**Record excerpts**
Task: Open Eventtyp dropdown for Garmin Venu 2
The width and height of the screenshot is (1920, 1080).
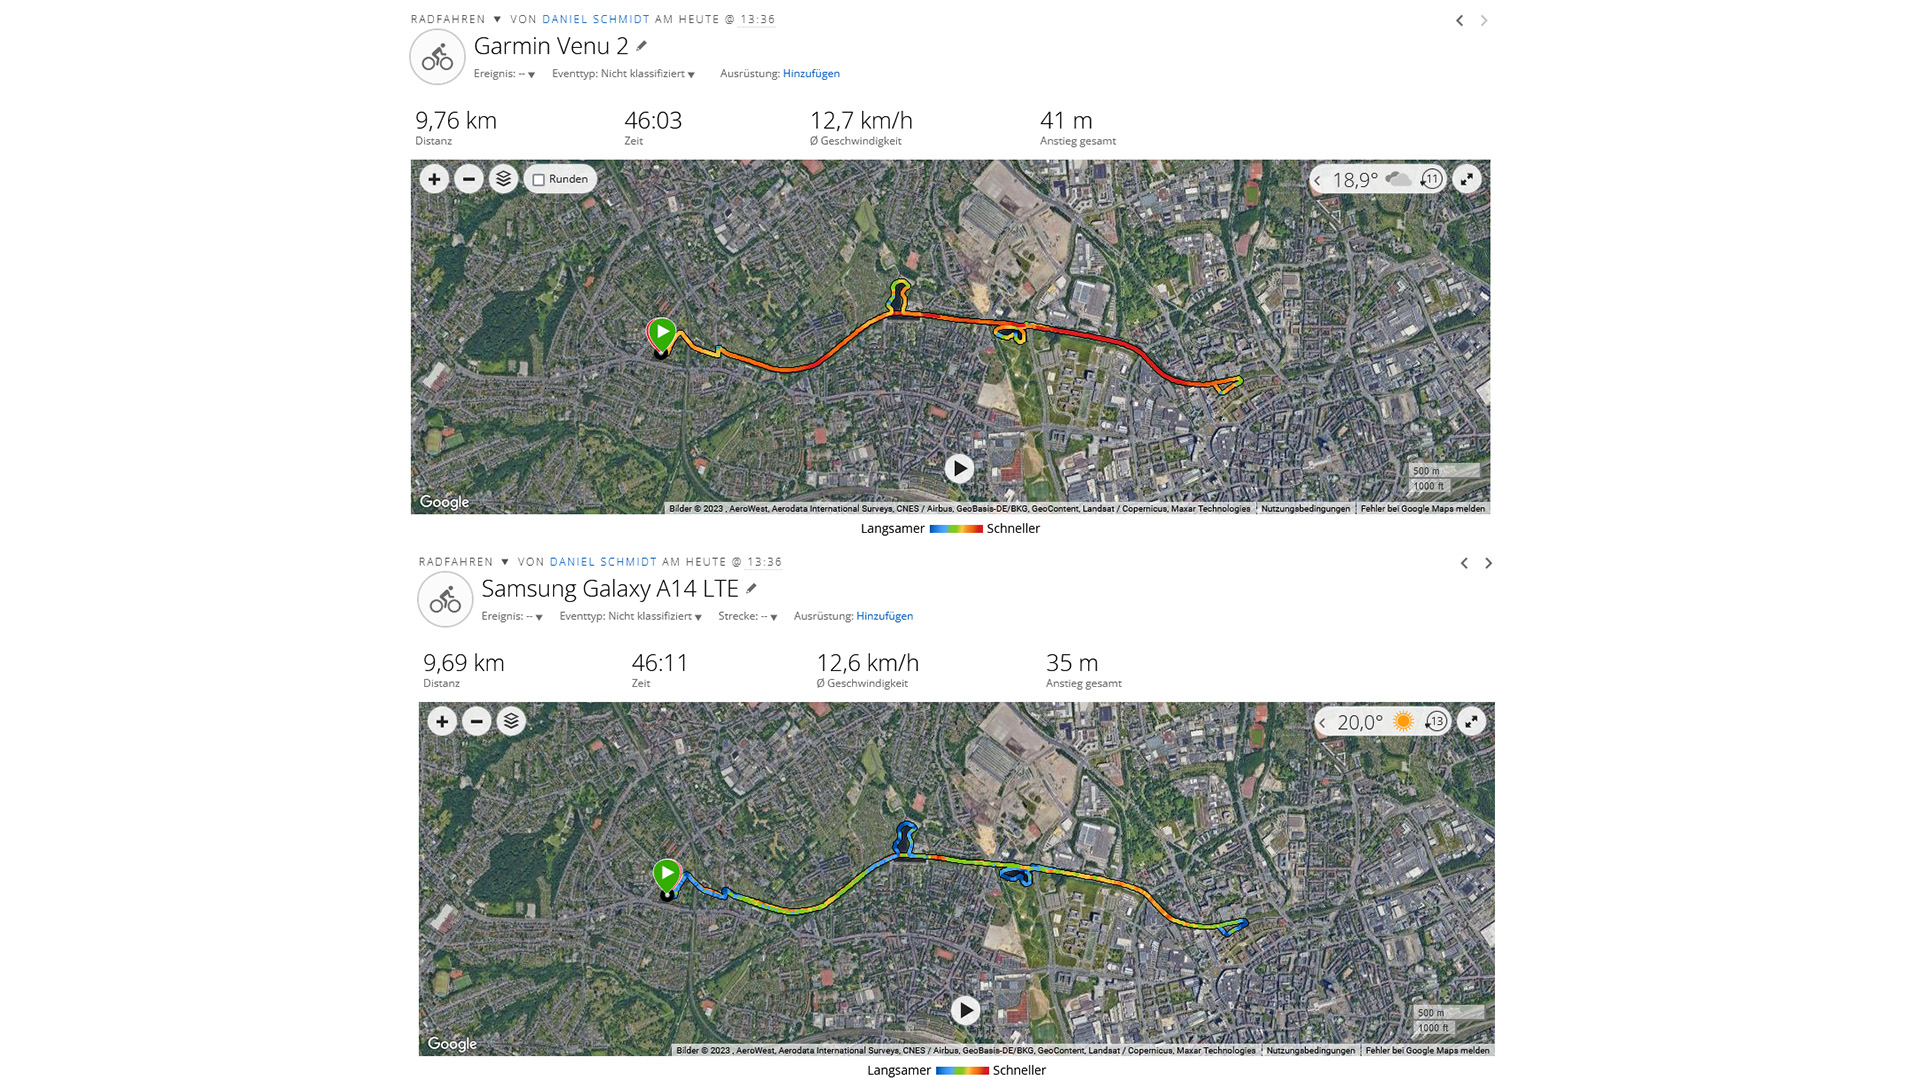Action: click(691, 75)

--

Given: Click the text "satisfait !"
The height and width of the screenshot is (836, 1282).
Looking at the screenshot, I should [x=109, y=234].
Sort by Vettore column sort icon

**What the task requires**
Retype the material from the line with "Given: Click the" up to and including the line with "Sort by Vettore column sort icon", matching each line precisely.

**Reply to the exercise**
Given: Click the text "satisfait !"
The height and width of the screenshot is (836, 1282).
Looking at the screenshot, I should [x=109, y=234].
Sort by Vettore column sort icon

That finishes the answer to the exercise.